First Person: My Youth Was Spent Paying High Interest Rates

Yahoo Contributor Network

My excitement over legal independence was overshadowed by random acts of wasting money. As many of us know, it doesn't make sense to toss out hard-earned dollars which can add up every year. Here are some decisions I made as a young adult that cost me as I got older.

Refusing to finish college. Though I would receive a few vocational certificates in later years, my shock when I returned to college a few years ago nearly left me pale. When I graduated from high school back in 1986, tuition at my community college was $6 per unit. In 2009, it went up to $26 per unit and this semester it increased by another ten dollars per unit. Not only could I have saved money on books and tuition but would've had an advantage over my competition. Though some prospective employers appreciated my certificates for subjects like web page design and accounting, they were more interested in the number of credits received or a degree. This is slowly becoming the trend for pink and blue collar jobs that once required experience only.

Constant job changes. I would pat myself on the back for landing an entry-level position that paid a dollar or two more per hour than my previous job. What I didn't calculate was that some locations weren't accessible to public transportation, forcing me to burn gas or wear out the used car I owned. There were also other factors such I rarely had enough in my savings account to act as a cushion for payday changes.
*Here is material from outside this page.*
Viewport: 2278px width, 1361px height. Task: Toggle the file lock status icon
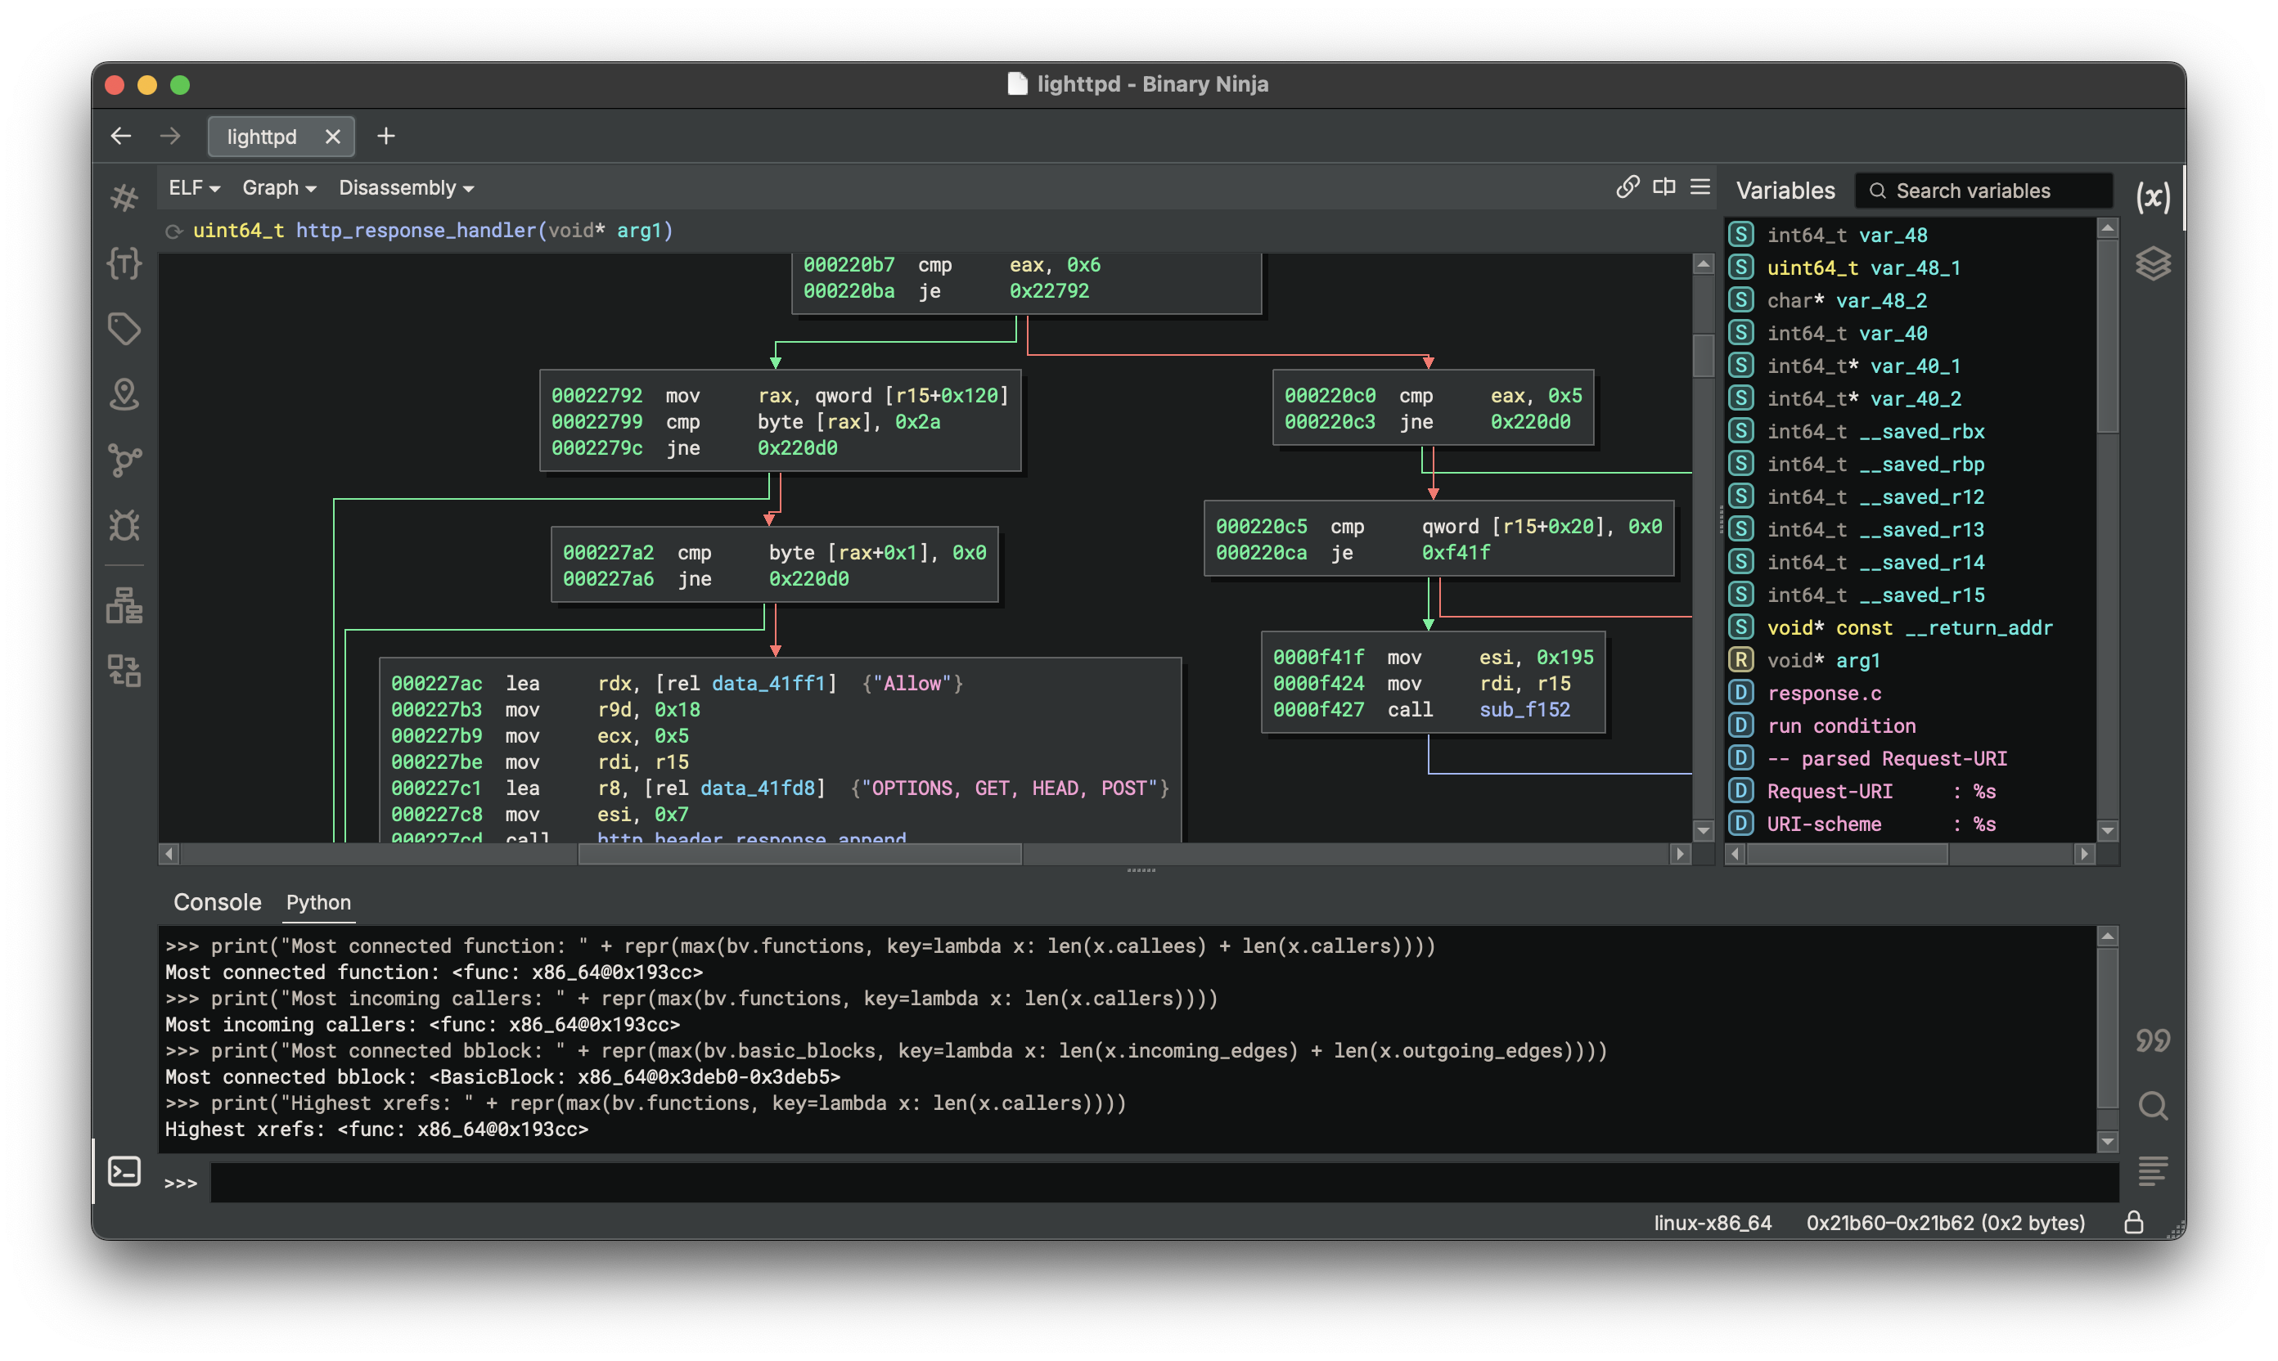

As a result, I paid late fees often and occasionally had accounts closed by my creditors.

Not shopping around for the best rates. In the pre-Internet days, I fell for any deal that offered a free incentive not knowing what was around the corner. Offers that were targeted to those that were new on the job, under 25 or had little credit history normally came with high interest charges.

Bad personal banking. While I was glad to have a free checking account, I rarely maintained the minimum daily balance so it would cost me around $100 annually. Also, one piece of advice my late uncle would give me was to have an account elsewhere because sometimes things happen. For me, those things were cashing my checks at merchants that charged outrageous fees, all because my bank account was overdrawn or closed.